IMAGINE WALKING INTO A COMPLETELY WHITE ROOM. The kitchen counter, the sofa, and even the TV and the kettle on the hob are white. No, you have not just stepped into a mental hospital; it is the Japanese artist Yayoi Kusama's interactive installation The Obliteration Room. And how is it interactive? Well, in your hand is a set of stickers, each one a brightly coloured dot of a different size and Kusama wants you to stick these little guys anywhere and everywhere!
For Kusama, these dots are a way of understanding the universe. In her words: 'Our earth is only one polka dot among a million stars in the cosmos. Polka dots are a way to infinity.

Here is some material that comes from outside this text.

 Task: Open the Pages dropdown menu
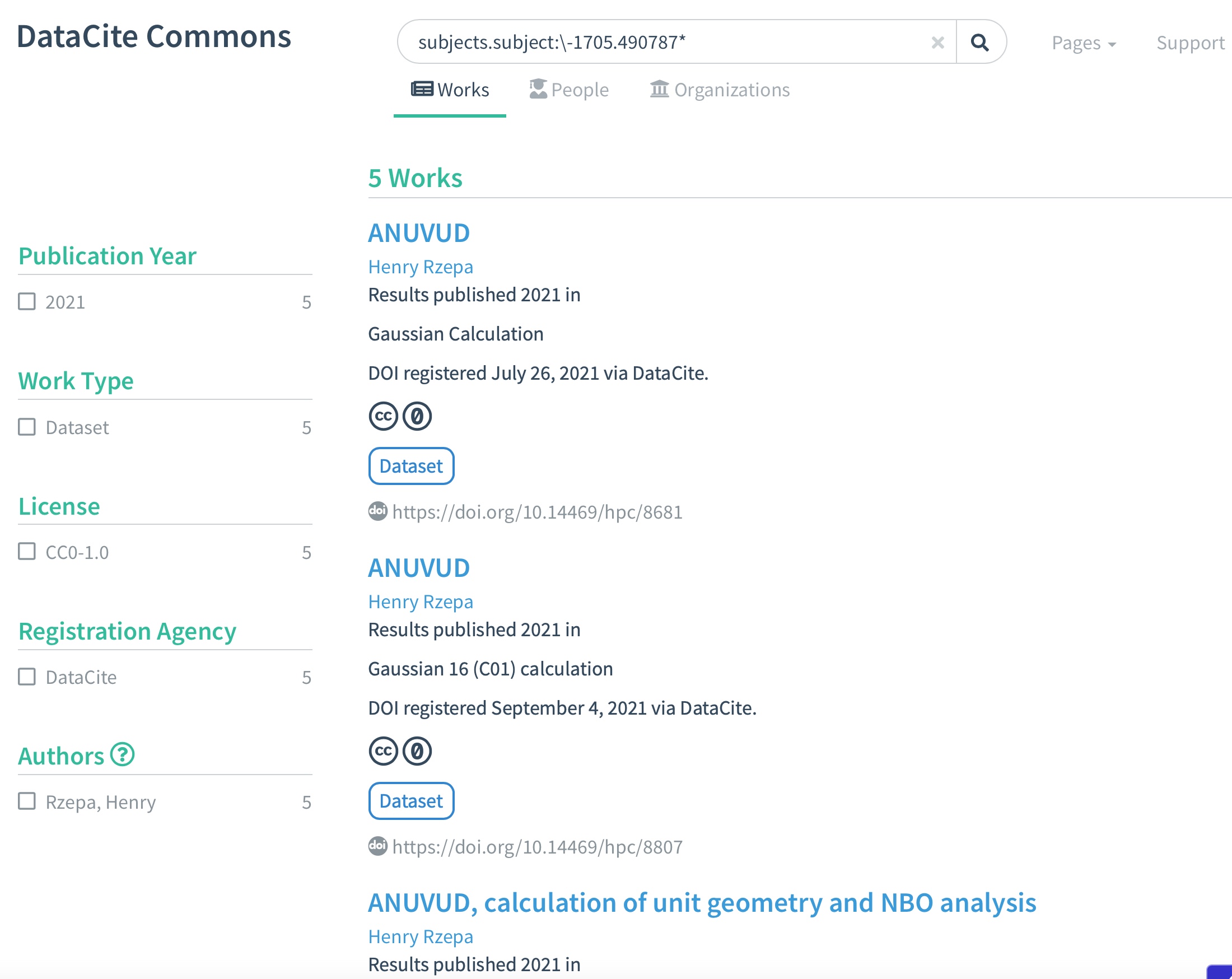(x=1084, y=44)
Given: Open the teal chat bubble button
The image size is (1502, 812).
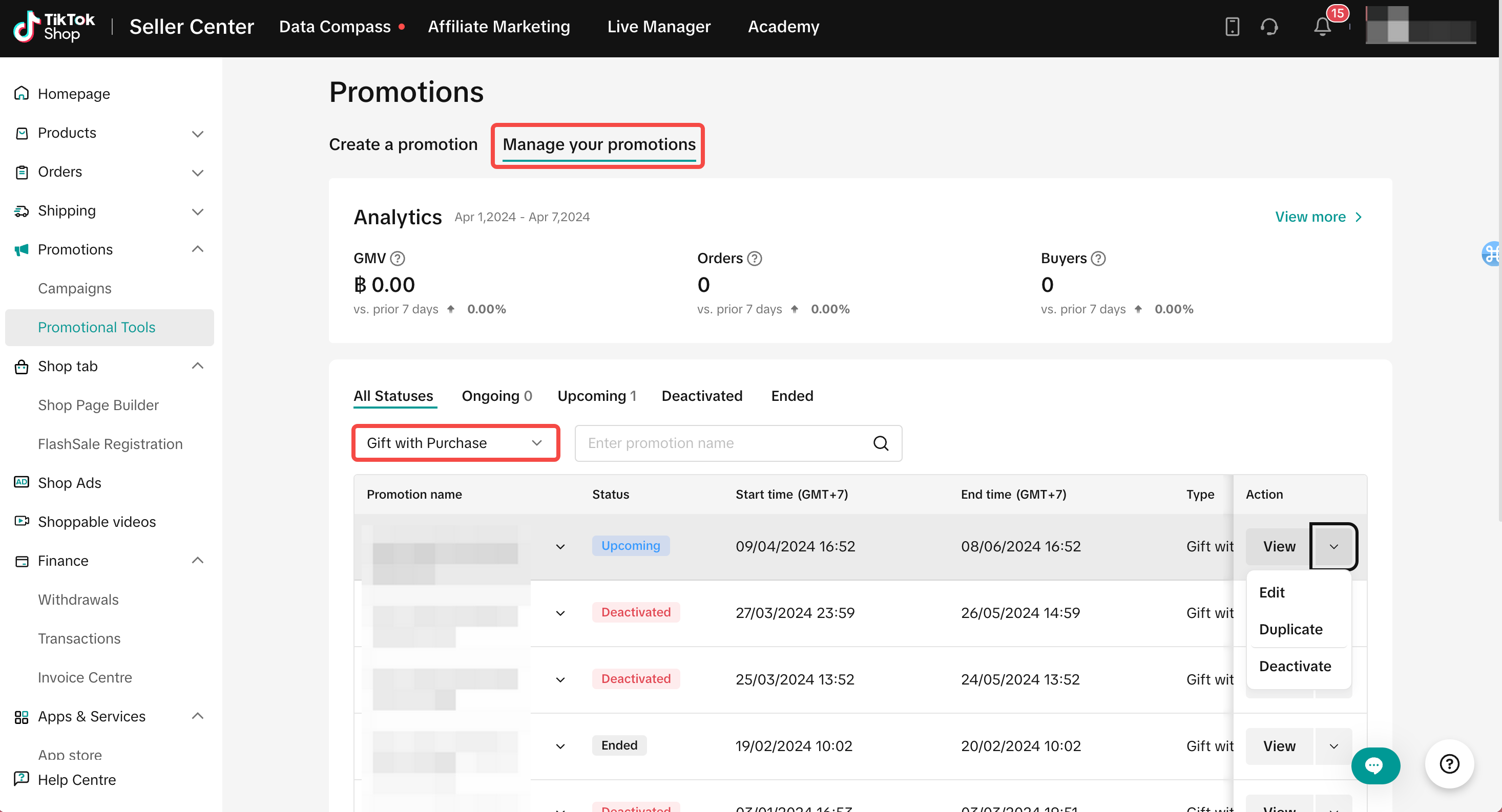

When we obliterate nature and our bodies with polka dots, we become part of the unity of our environment.' This idea of
'obliteration' was first conceived in the 1960s, when she began covering herself and others entirely in dots for her 'self-obliteration' acts. In The Obliteration Room, Kusama invites you to participate, to collaborate not only with the artist, but also with each other, to transform - obliterate - the space into a blur of multicoloured dots. For her solo show at David Zwirner Gallery in New York in 2015, she recreated this installation inside a small prefabricated American suburban house constructed within the gallery space.
The experience is akin to another well-known piece by Kusama, the Infinity Mirror Room, where you enter alone into a contained space panelled wall to wall and floor to ceiling with mirrors. The flickering lights that hover within are reflected infinitely, leaving you feeling like you are floating in space and inviting you to lose yourself and take your place as but one star among millions.